Kernel-3.10.0-957.el7_protection-keys

Memory Protection Keys for Userspace (PKU aka PKEYs) is a CPU feature
which will be found on future Intel CPUs.

Memory Protection Keys provides a mechanism for enforcing page-based
protections, but without requiring modification of the page tables
when an application changes protection domains. It works by
dedicating 4 previously ignored bits in each page table entry to a
“protection key”, giving 16 possible keys.

There is also a new user-accessible register (PKRU) with two separate
bits (Access Disable and Write Disable) for each key. Being a CPU
register, PKRU is inherently thread-local, potentially giving each
thread a different set of protections from every other thread.

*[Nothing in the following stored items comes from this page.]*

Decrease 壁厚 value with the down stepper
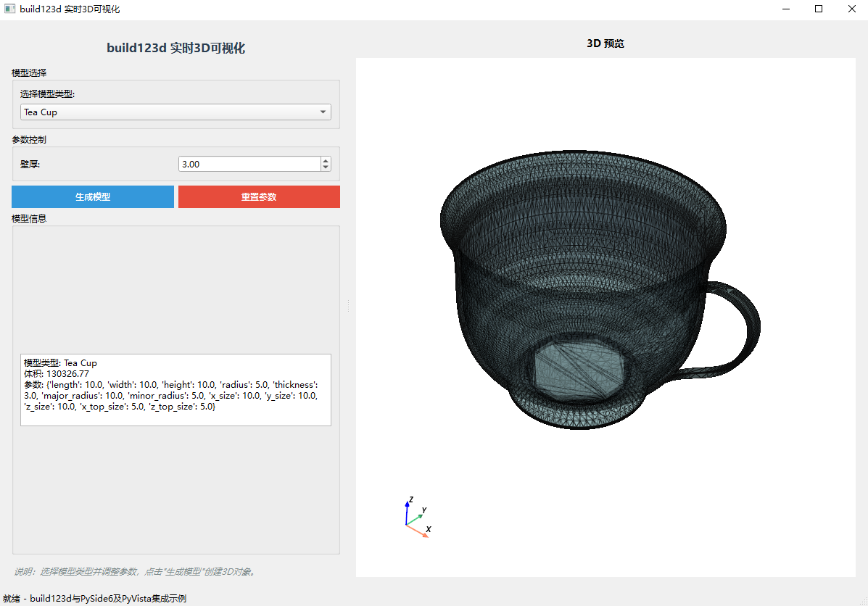Screen dimensions: 868x606 tap(326, 167)
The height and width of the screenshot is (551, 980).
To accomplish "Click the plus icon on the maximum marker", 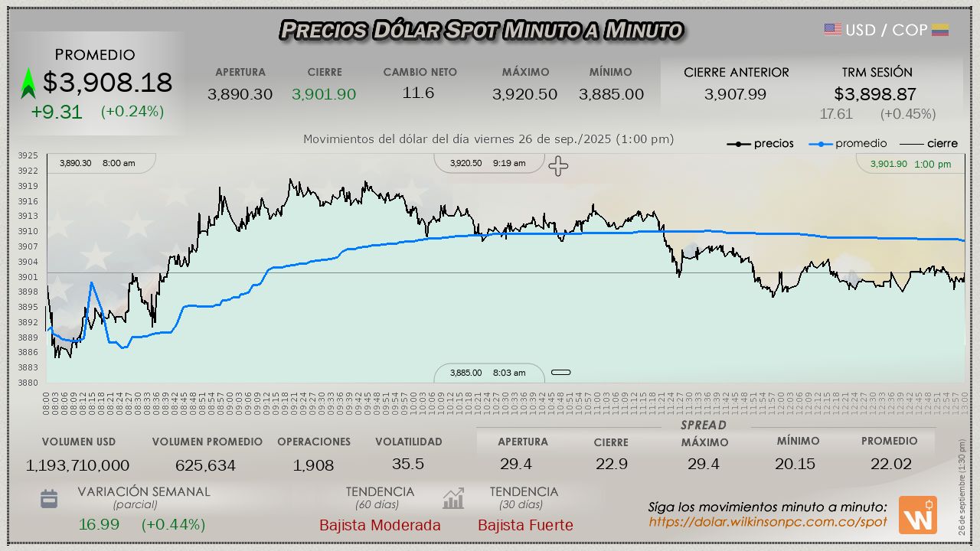I will (x=558, y=166).
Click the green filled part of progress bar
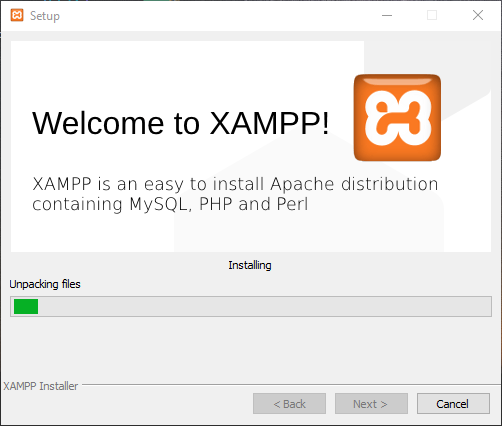The image size is (502, 426). point(26,306)
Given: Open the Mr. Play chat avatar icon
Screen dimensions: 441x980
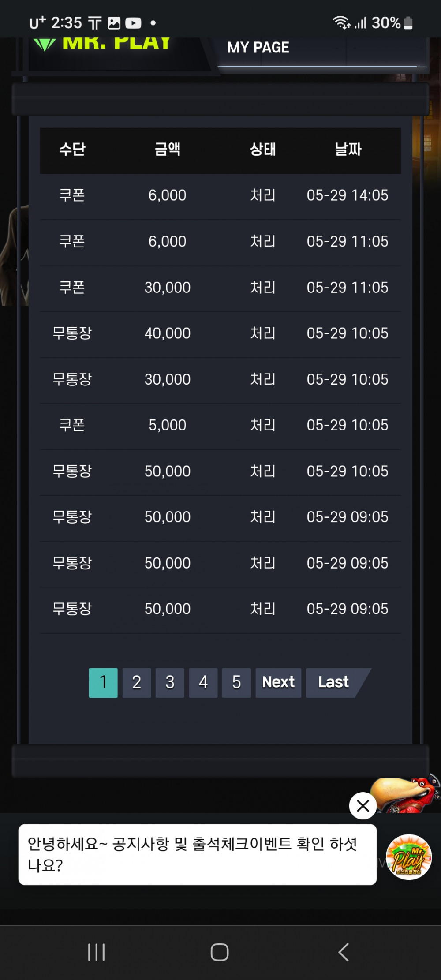Looking at the screenshot, I should (409, 857).
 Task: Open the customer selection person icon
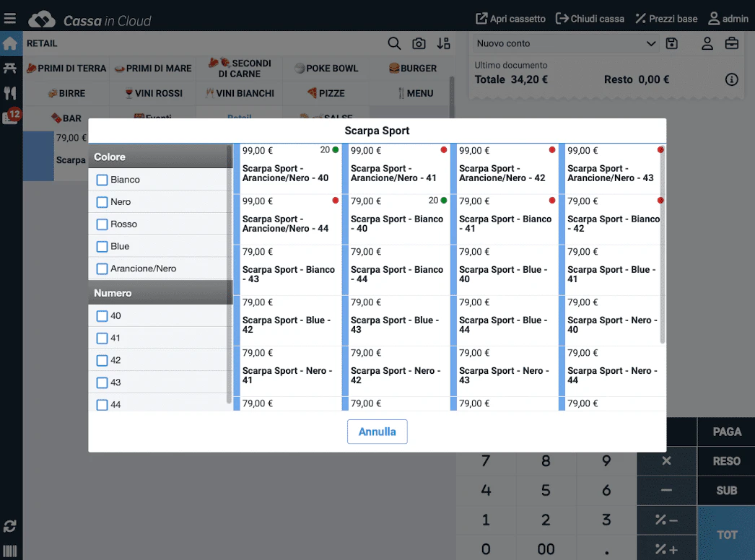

There are two new instructions (RDPKRU/WRPKRU) for reading and writing
to the new register. The feature is only available in 64-bit mode,
even though there is theoretically space in the PAE PTEs. These
permissions are enforced on data access only and have no effect on
instruction fetches.

=========================== Syscalls ===========================

There are 3 system calls which directly interact with pkeys:

int pkey_alloc(unsigned long flags, unsigned long init_access_rights)
int pkey_free(int pkey);
int pkey_mprotect(unsigned long start, size_t len,
          unsigned long prot, int pkey);

Before a pkey can be used, it must first be allocated with
pkey_alloc(). An application calls the WRPKRU instruction
directly in order to change access permissions to memory covered
with a key. In this example WRPKRU is wrapped by a C function
called pkey_set().

int real_prot = PROT_READ|PROT_WRITE;
pkey = pkey_alloc(0, PKEY_DENY_WRITE);
ptr = mmap(NULL, PAGE_SIZE, PROT_NONE, MAP_ANONYMOUS|MAP_PRIVATE, -1, 0);
ret = pkey_mprotect(ptr, PAGE_SIZE, real_prot, pkey);
... application runs here

Now, if the application needs to update the data at ‘ptr’, it can
gain access, do the update, then remove its write access:

pkey_set(pkey, 0); // clear PKEY_DENY_WRITE
*ptr = foo; // assign something
pkey_set(pkey, PKEY_DENY_WRITE); // set PKEY_DENY_WRITE again

Now when it frees the memory, it will also free the pkey since it
is no longer in use:

munmap(ptr, PAGE_SIZE);
pkey_free(pkey);

(Note: pkey_set() is a wrapper for the RDPKRU and WRPKRU instructions.
An example implementation can be found in
tools/testing/selftests/x86/protection_keys.c)

=========================== Behavior ===========================

The kernel attempts to make protection keys consistent with the
behavior of a plain mprotect(). For instance if you do this:

mprotect(ptr, size, PROT_NONE);
something(ptr);

you can expect the same effects with protection keys when doing this:

pkey = pkey_alloc(0, PKEY_DISABLE_WRITE | PKEY_DISABLE_READ);
pkey_mprotect(ptr, size, PROT_READ|PROT_WRITE, pkey);
something(ptr);

That should be true whether something() is a direct access to ‘ptr’
like:

*ptr = foo;

or when the kernel does the access on the application’s behalf like
with a read():

read(fd, ptr, 1);

The kernel will send a SIGSEGV in both cases, but si_code will be set
to SEGV_PKERR when violating protection keys versus SEGV_ACCERR when
the plain mprotect() permissions are violated.